Таким образом, ученые шариата не только потеряли свои историческую монополию на
знание священных источников шариата, но сами традиционные толкования этих
источников более не рассматриваются рядовыми мирскими мусульманами как священные
или бесспорные. Что касается в частности юридического образования, первые поколения
юристов получили высшее образование в европейских и североамериканских
университетах и вернулись, чтобы обучать последующие поколения или занять высшие
32
юридические должности.
В более широком плане, создание европейской модели государств во всех
исламских обществах, как части глобальной системы, основанной на одной и той же
модели, радикально изменило политические, экономические и социальные отношения во
всем регионе. Сохраняя эти модели в своих странах и участвуя в них в других странах
после получения независимости, исламские общества взяли на себя национальные и
международные обязательства членов мирового сообщества государств. Хотя существуют
четкие различия в уровне их социального развития и политической стабильности, все
современные исламские общества живут в условиях национальных конституционных
режимов (включая страны, не имеющие написанных конституций, как например,
Саудовская Аравия и страны Персидского залива) и правовых систем, требующих
уважения, как минимум, равноправия и недискриминации всех граждан. Даже там, где
национальные конституции и правовые системы не могут решительно признать и
действенно обеспечить выполнение этих обязательств, современная реальность
международных отношений гарантирует минимальную степень их практического
соблюдения. Эти изменения попросту необратимы, хотя не все их последствия в
достаточной мере раскрыты или соблюдаются на практике.
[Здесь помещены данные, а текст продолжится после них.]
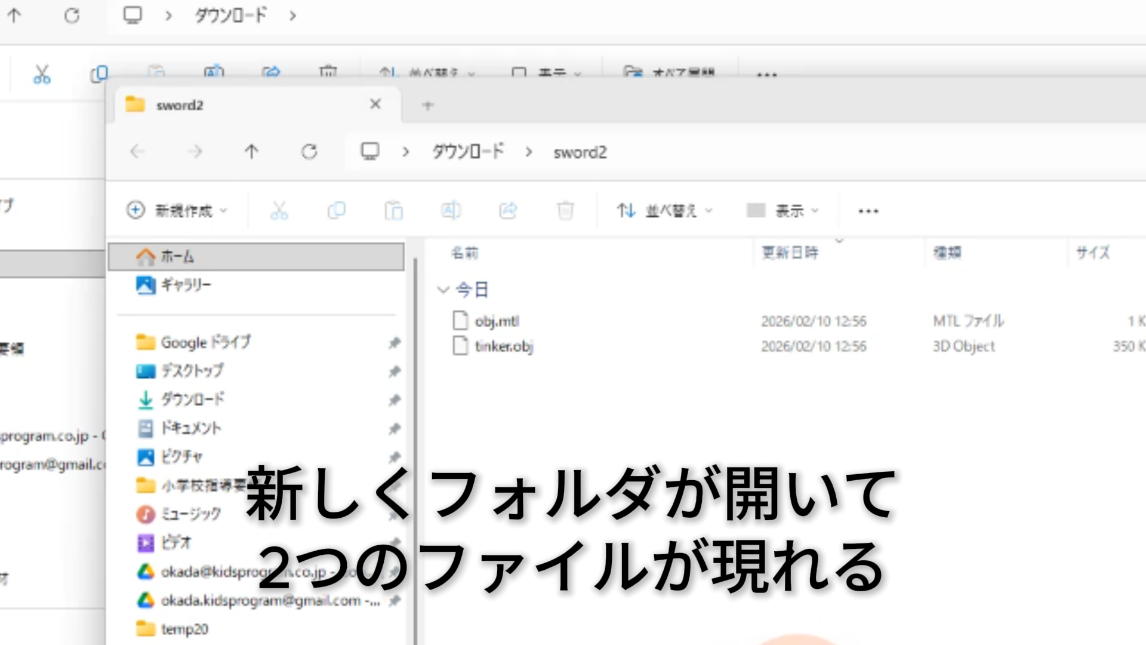Image resolution: width=1146 pixels, height=645 pixels.
Task: Click ダウンロード in the sword2 breadcrumb
Action: 467,152
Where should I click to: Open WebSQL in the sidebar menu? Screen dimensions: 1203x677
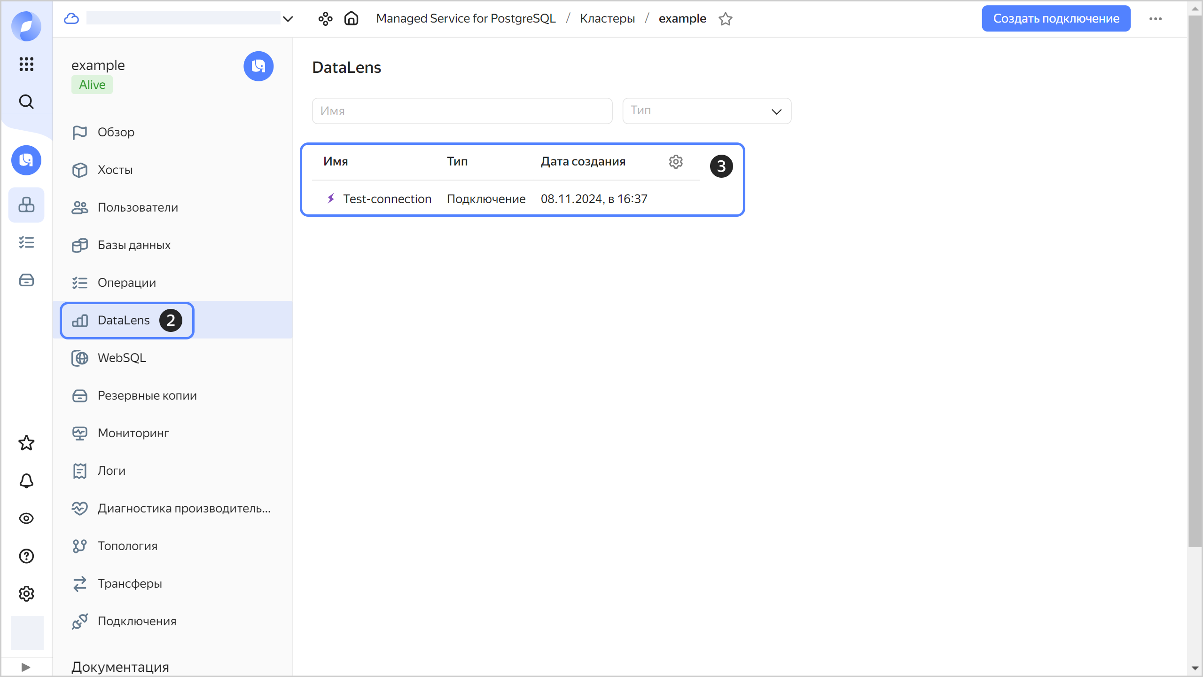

Еще одна сторона процесса модернизации – это фоссилизация и искажение роли
шариата в различных исламских обществах, которые начались, когда колониальные
администраторы для своего удобства стали создавать идентичность и обычаи в статичных
структурах. По иронии судьбы, это колониальное наследие было увековечено и усилено
как продолжение логики государства и привело к разрушительным последствиям для
целостности и динамизма шариата. Например, колониальная кодификация законов
индусов и мусульман в Индии, основанная на предпочтении определенных текстовых
аспектов сложных и взаимозависимых традиционных систем, «заморозила» некоторые
перспективы статуса женщин, не учитывая ситуацию постоянно развивающихся
33
социальных и экономических отношений (Agnes 1999, 42). Толкование персонального
права соединило религию и обычай, создав таким образом юридическую фикцию,
которую индусский и мусульманский законы получили из писания и согласно которой
индусы и мусульмане были «однородными общинами, следующие единообразным
законам» (Agnes 1999, 43). В Турции история Республики раскрывает еще один способ
фоссилизации шариата с использование государственного контроля ислама с целью его
полного отделения от политики и общественной сферы. Кемалистская модель
секуляризма, созданная в результате принятия серии законов между 1922 и 1935 годами,
контролирует и регулирует все общественные аспекты ислама в жизни Турции, определяя
таким образом частную жизнь как подлинную сферу религиозного убеждения и
обязательства.
Подводя итоги можно сказать, что каждый раз, когда государство использовали для
введения шариата, в результате появлялся чрезвычайно выборочный набор принципов,
совершенно изолированных от своих законных методологических источников.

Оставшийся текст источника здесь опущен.